== Exercise description ==
Please repeat each line below exactly, with no images in the copy.

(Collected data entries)

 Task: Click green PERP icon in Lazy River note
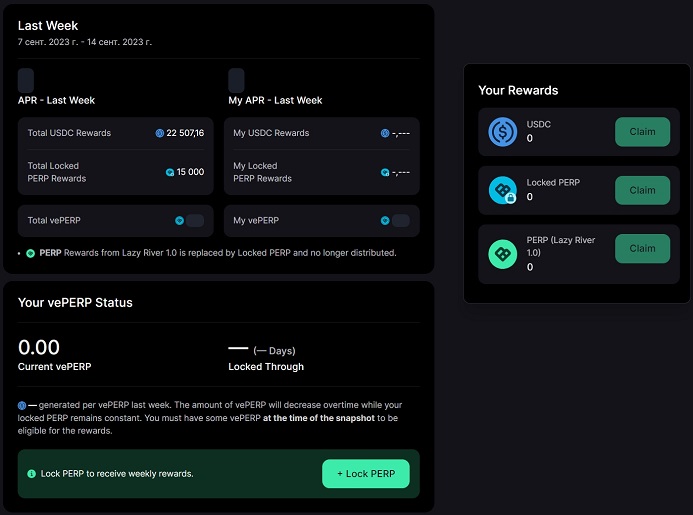tap(30, 253)
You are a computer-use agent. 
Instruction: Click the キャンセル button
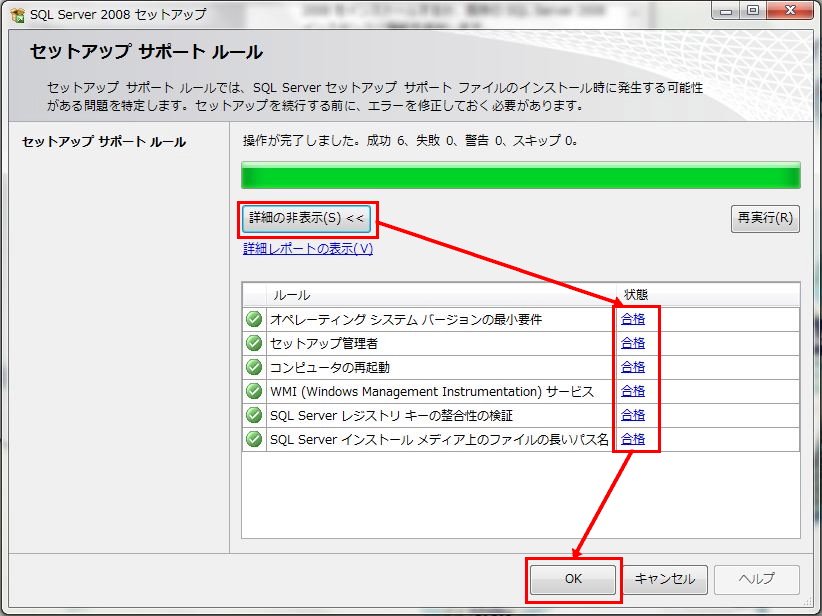667,579
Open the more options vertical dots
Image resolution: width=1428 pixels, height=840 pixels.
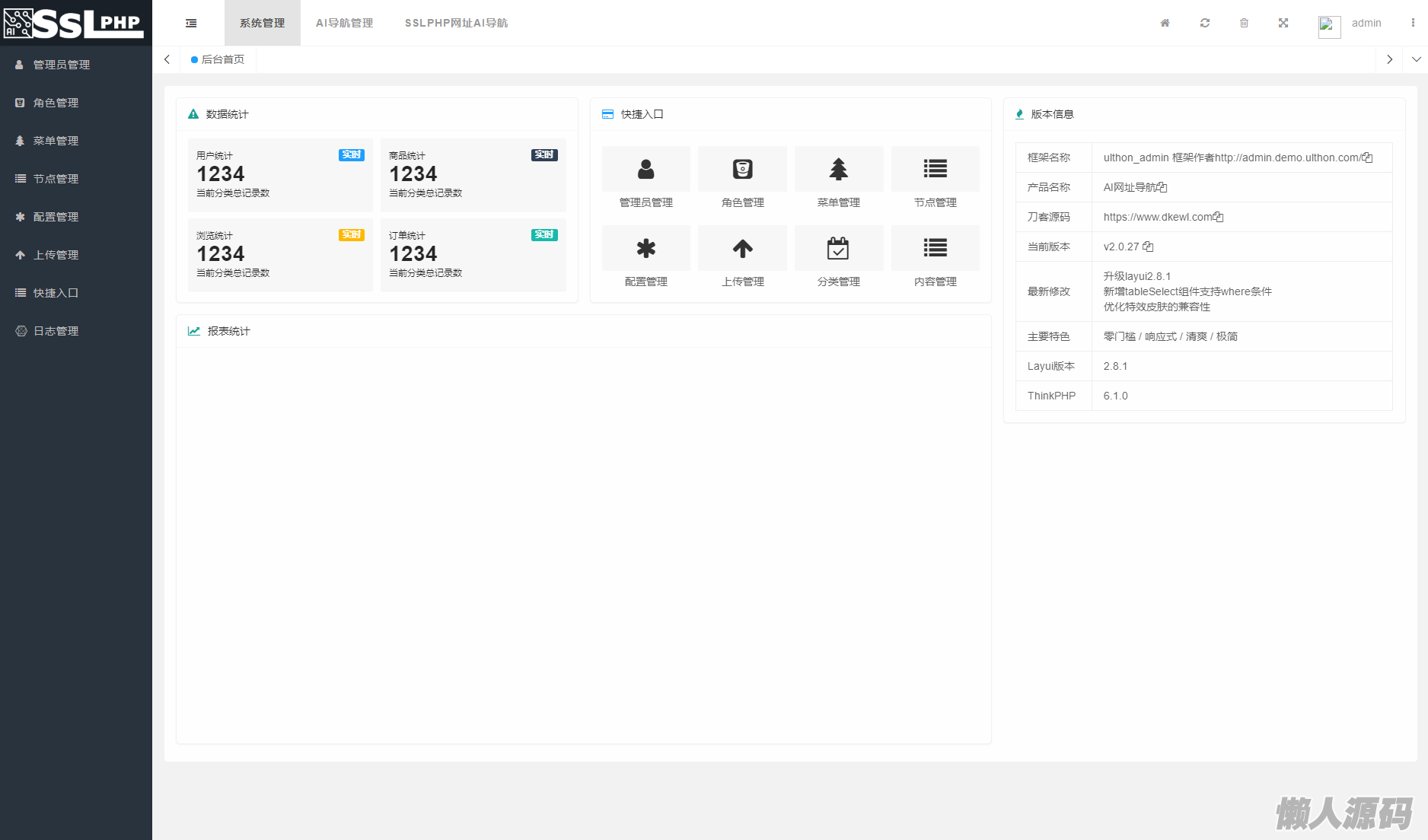1413,23
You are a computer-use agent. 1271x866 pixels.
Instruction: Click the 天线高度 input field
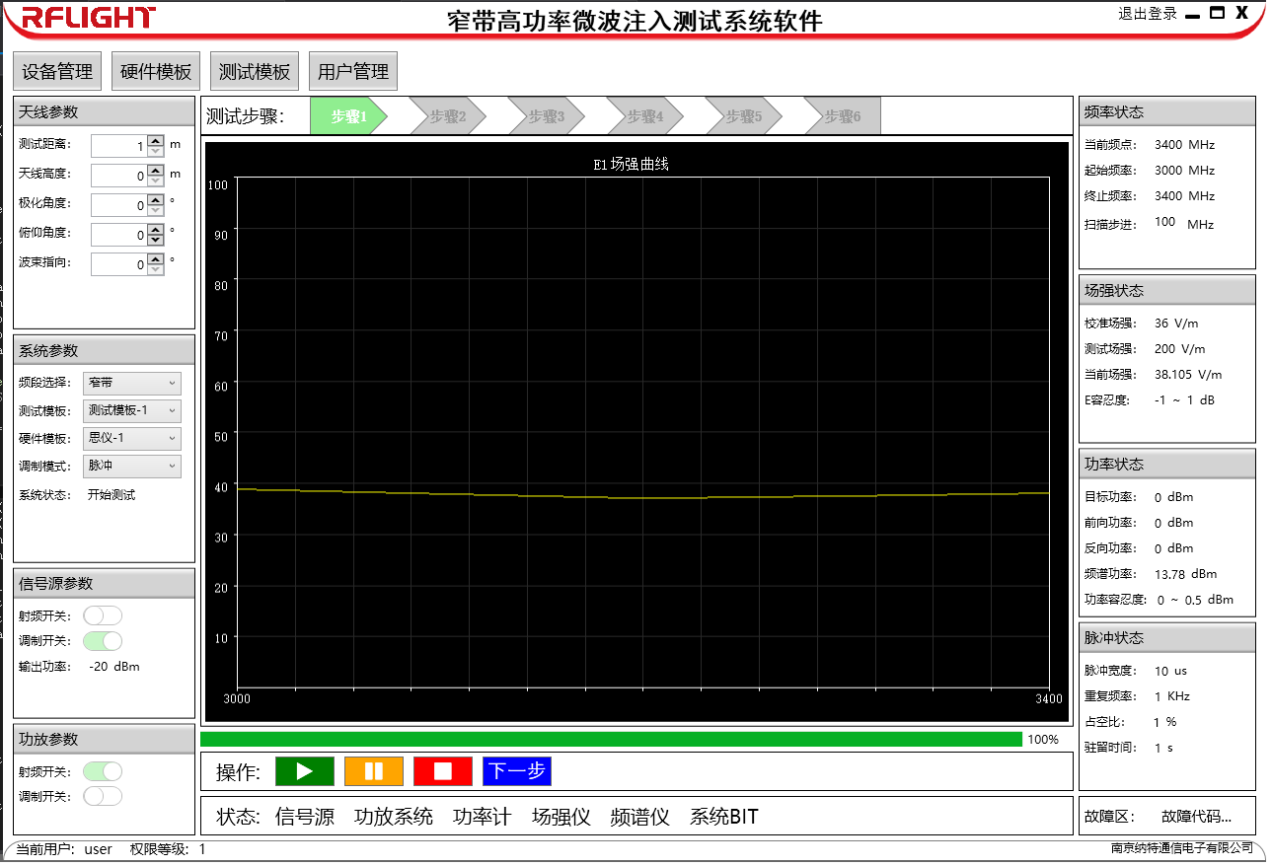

== Output for this exercise ==
 Task: Click green PERP icon in Lazy River note
tap(30, 253)
You are a computer-use agent. 
Instruction: Click the キャンセル button
667,579
Open the more options vertical dots
Image resolution: width=1428 pixels, height=840 pixels.
1413,23
You are a computer-use agent. 1271x866 pixels.
Instruction: Click the 天线高度 input field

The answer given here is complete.